A new paper released today by the World Wildlife Fund titled the Living Planet Report 2008 indicates that the world is headed towards a natural resource crisis which will dwarf the credit crisis as a danger to future prosperity.
The paper cites reckless over-consumption by what it terms as ecological resource debtor nations. The definition of an ecologicical debtor nation is one "where national consumption has outstripped their country’s biological capacity." The report puts world wide over-consumption at a third higher than the earth's carrying capacity while biological diversity continues to decline at an alarming rate (Any rate of decline is alarming in my book). Also mentioned was the number of countries who are slipping into permanent or seasonal water emergencies.

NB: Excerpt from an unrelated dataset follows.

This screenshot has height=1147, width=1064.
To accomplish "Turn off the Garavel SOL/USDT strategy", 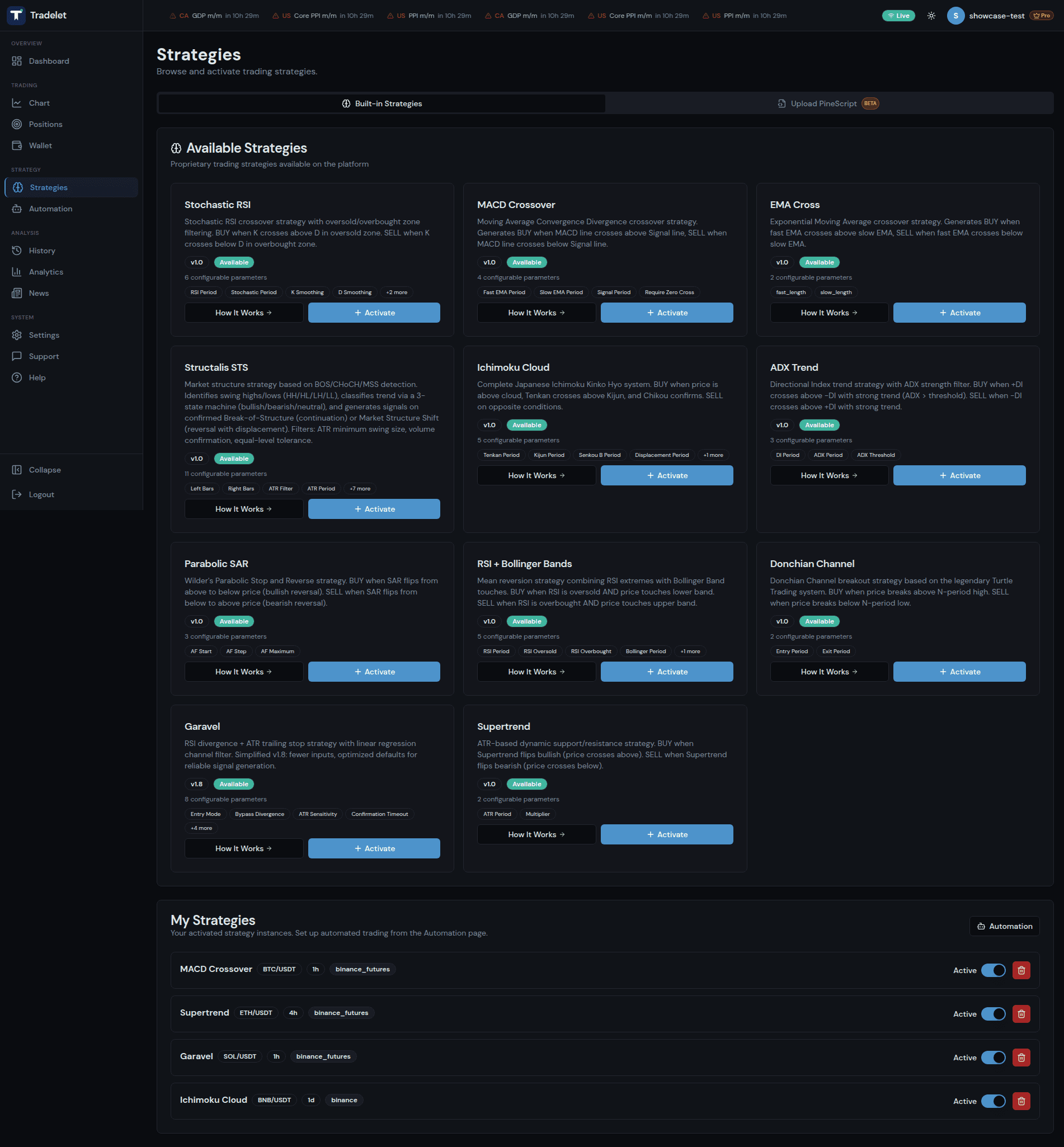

“The world is currently struggling with the consequences of over-valuing its financial assets, but a more fundamental crisis looms ahead – an ecological credit crunch caused by under-valuing the environmental assets that are the basis of all life and prosperity,” said WWF International Director-General James Leape, in the foreword to the new report. “Most of us are propping up our current lifestyles, and our economic growth, by drawing - and increasingly overdrawing - on the ecological capital of other parts of the world,” Leape said.
Not surprisingly, the United States was in the top three nations with the biggest ecologicical footprints. The Living Planet Report also included water footprint measurements for the first time which illustrates how products we consume here, have very large water footprints in third world countries. A WWF press release adds..
...for example, the production of a cotton T-shirt requires 765 gallons of water. On average, each person consumes 327,177 gallons (about half an Olympic swimming pool) of water a year, but this varies from 654,354 gallons per person a year (USA) to 163,325 gallons per capita annually (Yemen). Approximately 50 countries are currently facing moderate or severe water stress and the number of people suffering from year-round or seasonal water shortages is expected to increase as a result of climate change
In a BBC interview with WWF President David Norman said at our present state of consumption, by 2050 we will need two planets to keep up.
This report is just one more dire warning that the world as we know it is rapidly approaching a point where serious consequences will start to be felt by us all. WWF's Director General Leape sums it up well.
“These Living Planet measures serve as clear and robust signposts to what needs to be done. If humanity has the will, it has the way to live within the means of the planet, but we must recognize that the ecological credit crunch will require even bolder action that that now being mustered for the financial crisis.”